Exercise requirements: Copy the data verbatim, starting at the line that contains "Where should I click to: Tap" and ending at the line that contains "point(175,250)", with both of those lines included. Output only those lines.

══ Stored records

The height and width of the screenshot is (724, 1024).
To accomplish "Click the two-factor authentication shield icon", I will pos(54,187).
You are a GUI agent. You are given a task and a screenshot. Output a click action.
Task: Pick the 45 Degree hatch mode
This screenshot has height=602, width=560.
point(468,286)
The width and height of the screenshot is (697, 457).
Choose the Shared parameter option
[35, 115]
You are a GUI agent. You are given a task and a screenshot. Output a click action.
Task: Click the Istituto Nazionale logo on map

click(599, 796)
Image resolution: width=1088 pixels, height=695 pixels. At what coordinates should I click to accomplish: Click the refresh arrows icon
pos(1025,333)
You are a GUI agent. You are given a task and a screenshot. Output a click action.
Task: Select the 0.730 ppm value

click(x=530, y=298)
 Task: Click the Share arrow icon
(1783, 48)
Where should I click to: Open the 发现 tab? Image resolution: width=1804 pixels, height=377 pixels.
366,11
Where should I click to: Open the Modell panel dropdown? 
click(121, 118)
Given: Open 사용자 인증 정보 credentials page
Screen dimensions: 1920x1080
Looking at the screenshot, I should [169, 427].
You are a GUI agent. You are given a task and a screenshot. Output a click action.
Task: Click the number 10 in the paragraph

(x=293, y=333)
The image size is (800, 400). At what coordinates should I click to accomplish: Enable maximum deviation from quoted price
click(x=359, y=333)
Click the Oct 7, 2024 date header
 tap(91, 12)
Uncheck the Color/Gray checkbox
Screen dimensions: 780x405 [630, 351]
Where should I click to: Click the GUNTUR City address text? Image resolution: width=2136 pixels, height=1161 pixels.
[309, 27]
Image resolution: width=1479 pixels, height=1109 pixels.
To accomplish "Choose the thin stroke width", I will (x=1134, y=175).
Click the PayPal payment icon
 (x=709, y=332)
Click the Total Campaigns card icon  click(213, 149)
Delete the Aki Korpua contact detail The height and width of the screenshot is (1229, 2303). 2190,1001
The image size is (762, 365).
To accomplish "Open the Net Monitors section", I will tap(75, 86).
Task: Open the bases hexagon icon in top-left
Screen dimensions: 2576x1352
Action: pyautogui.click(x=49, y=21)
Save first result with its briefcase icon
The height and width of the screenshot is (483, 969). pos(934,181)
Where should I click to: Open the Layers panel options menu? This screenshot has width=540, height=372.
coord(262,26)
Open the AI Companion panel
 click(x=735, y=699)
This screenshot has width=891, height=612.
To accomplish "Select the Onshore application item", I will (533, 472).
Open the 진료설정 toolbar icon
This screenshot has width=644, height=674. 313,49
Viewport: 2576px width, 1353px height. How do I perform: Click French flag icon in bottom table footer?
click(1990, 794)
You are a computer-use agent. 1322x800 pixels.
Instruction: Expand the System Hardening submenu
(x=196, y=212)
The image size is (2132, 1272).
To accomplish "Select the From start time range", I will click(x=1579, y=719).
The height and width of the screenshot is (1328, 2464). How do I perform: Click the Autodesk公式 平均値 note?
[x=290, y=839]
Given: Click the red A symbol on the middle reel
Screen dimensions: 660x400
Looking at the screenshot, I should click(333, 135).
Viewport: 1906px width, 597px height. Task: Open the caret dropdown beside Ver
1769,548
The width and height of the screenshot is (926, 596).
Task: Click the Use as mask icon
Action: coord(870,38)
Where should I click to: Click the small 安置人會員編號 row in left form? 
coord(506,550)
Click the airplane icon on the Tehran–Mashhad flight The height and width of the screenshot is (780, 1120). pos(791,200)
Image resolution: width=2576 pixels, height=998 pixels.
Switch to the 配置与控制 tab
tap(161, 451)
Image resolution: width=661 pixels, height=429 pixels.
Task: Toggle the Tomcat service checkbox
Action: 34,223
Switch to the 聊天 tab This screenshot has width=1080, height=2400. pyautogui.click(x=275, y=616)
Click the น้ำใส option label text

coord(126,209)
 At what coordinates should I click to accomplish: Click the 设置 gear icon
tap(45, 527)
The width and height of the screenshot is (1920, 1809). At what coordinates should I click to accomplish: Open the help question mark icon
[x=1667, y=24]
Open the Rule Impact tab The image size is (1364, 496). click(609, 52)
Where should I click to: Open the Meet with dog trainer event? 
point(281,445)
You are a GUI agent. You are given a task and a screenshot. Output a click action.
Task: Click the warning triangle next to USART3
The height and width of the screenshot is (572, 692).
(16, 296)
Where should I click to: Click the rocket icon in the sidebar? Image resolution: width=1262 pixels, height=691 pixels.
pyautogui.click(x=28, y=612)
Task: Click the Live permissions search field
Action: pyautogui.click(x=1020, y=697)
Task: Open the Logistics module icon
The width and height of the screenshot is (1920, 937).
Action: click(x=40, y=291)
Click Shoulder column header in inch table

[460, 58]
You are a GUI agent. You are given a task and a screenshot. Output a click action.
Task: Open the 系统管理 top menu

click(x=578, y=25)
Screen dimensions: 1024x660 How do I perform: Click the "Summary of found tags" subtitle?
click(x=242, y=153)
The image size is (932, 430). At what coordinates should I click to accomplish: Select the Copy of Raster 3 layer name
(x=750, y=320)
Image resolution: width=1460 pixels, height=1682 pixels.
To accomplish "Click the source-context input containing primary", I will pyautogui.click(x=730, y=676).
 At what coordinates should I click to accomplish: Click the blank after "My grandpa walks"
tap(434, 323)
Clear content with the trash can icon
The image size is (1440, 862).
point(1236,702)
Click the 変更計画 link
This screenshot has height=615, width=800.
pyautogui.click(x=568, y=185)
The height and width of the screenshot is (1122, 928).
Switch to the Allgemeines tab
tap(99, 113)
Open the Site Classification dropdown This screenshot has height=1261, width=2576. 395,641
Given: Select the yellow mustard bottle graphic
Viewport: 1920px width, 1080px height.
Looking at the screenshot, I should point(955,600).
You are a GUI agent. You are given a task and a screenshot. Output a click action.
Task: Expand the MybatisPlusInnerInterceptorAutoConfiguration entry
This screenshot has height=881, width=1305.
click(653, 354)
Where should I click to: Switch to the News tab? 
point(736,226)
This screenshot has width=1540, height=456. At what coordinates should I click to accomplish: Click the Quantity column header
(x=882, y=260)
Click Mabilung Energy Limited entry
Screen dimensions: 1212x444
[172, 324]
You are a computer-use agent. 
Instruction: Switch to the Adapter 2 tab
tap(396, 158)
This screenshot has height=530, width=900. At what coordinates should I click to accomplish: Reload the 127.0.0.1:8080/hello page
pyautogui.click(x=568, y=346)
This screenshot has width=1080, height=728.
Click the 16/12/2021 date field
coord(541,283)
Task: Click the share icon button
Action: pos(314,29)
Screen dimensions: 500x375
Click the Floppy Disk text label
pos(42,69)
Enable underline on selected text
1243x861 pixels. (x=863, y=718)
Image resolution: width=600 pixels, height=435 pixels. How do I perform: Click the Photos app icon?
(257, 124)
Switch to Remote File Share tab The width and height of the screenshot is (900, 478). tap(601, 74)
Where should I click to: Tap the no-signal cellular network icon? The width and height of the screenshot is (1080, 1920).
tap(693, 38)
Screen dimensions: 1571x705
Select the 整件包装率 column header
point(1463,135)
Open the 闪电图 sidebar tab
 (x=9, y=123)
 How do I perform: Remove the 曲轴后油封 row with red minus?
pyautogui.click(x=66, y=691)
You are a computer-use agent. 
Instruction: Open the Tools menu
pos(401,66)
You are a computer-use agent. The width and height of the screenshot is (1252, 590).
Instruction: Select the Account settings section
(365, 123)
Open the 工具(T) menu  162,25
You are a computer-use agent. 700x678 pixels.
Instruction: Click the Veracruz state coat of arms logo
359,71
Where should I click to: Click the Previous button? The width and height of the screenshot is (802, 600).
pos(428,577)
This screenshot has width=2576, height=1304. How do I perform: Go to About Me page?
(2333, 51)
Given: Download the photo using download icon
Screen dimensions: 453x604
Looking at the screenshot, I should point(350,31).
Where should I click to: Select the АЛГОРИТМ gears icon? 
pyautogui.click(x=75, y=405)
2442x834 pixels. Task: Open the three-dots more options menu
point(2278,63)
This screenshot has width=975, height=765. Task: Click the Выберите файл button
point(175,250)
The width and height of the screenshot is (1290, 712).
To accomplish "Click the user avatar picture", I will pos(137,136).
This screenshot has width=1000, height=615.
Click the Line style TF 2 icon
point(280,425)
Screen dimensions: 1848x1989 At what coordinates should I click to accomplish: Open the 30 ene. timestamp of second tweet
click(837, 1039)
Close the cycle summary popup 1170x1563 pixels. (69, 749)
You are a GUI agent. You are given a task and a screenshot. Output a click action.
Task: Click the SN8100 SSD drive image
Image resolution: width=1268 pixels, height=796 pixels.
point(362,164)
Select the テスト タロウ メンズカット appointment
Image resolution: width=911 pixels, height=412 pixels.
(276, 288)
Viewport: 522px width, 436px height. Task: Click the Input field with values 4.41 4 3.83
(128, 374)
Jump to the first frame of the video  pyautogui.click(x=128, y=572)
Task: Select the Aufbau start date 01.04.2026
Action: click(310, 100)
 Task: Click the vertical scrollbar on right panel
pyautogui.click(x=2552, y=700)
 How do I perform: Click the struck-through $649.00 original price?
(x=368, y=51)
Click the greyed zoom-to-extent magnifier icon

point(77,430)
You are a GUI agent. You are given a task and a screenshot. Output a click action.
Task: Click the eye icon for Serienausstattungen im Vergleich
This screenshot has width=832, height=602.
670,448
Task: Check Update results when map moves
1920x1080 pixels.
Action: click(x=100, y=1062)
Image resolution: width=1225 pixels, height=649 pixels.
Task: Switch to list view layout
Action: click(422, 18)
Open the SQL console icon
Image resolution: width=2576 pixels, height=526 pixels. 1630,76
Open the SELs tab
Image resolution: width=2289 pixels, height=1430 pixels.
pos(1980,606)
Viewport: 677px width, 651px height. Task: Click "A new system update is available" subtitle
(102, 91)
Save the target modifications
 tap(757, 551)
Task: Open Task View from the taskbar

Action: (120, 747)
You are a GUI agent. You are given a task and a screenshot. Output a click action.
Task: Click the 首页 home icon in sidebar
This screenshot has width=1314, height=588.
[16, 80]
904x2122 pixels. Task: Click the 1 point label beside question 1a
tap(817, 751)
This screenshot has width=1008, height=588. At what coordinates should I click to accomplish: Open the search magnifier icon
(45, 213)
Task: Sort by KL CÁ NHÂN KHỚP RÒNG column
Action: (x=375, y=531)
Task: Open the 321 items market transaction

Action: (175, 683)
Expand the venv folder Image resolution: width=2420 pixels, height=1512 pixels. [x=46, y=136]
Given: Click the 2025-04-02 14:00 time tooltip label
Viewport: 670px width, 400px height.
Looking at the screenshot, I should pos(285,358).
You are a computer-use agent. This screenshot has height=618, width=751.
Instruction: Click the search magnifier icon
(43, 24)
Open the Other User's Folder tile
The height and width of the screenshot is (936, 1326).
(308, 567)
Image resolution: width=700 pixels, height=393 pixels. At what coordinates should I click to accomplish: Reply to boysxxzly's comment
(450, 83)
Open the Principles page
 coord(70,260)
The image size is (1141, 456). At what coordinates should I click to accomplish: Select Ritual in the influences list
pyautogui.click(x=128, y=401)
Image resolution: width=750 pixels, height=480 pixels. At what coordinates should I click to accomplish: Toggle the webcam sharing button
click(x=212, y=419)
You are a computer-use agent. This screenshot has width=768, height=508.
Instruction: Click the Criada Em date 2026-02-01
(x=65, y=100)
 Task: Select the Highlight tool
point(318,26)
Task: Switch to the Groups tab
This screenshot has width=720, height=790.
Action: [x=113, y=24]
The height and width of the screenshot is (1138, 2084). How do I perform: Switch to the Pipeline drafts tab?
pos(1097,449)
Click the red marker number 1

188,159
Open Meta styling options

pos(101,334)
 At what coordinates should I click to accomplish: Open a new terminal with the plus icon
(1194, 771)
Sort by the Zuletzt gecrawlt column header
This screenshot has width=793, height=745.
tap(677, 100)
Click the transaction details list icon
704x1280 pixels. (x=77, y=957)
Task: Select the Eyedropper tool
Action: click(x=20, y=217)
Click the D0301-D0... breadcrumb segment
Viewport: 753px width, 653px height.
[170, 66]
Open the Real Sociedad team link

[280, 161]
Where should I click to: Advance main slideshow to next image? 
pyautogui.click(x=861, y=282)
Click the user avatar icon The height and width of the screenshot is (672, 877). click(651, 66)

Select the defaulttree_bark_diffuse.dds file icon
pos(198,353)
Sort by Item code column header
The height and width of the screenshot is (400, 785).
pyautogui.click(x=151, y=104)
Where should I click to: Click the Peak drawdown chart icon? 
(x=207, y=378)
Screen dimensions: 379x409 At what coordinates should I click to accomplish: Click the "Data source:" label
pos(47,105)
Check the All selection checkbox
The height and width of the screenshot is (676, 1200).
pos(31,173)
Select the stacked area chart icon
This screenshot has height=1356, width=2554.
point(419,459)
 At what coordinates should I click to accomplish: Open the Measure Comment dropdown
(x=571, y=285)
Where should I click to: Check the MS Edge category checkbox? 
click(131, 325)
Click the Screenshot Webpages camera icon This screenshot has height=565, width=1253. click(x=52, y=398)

════

Exercise output:
Where should I click to: Tap the no-signal cellular network icon? The width and height of the screenshot is (1080, 1920).
tap(693, 38)
Screen dimensions: 1571x705
Select the 整件包装率 column header
point(1463,135)
Open the 闪电图 sidebar tab
 (x=9, y=123)
 How do I perform: Remove the 曲轴后油封 row with red minus?
pyautogui.click(x=66, y=691)
You are a computer-use agent. 
Instruction: Open the Tools menu
pos(401,66)
You are a computer-use agent. The width and height of the screenshot is (1252, 590).
Instruction: Select the Account settings section
(365, 123)
Open the 工具(T) menu  162,25
You are a computer-use agent. 700x678 pixels.
Instruction: Click the Veracruz state coat of arms logo
359,71
Where should I click to: Click the Previous button? The width and height of the screenshot is (802, 600).
pos(428,577)
This screenshot has width=2576, height=1304. How do I perform: Go to About Me page?
(2333, 51)
Given: Download the photo using download icon
Screen dimensions: 453x604
Looking at the screenshot, I should point(350,31).
Where should I click to: Select the АЛГОРИТМ gears icon? 
pyautogui.click(x=75, y=405)
2442x834 pixels. Task: Open the three-dots more options menu
point(2278,63)
This screenshot has width=975, height=765. Task: Click the Выберите файл button
point(175,250)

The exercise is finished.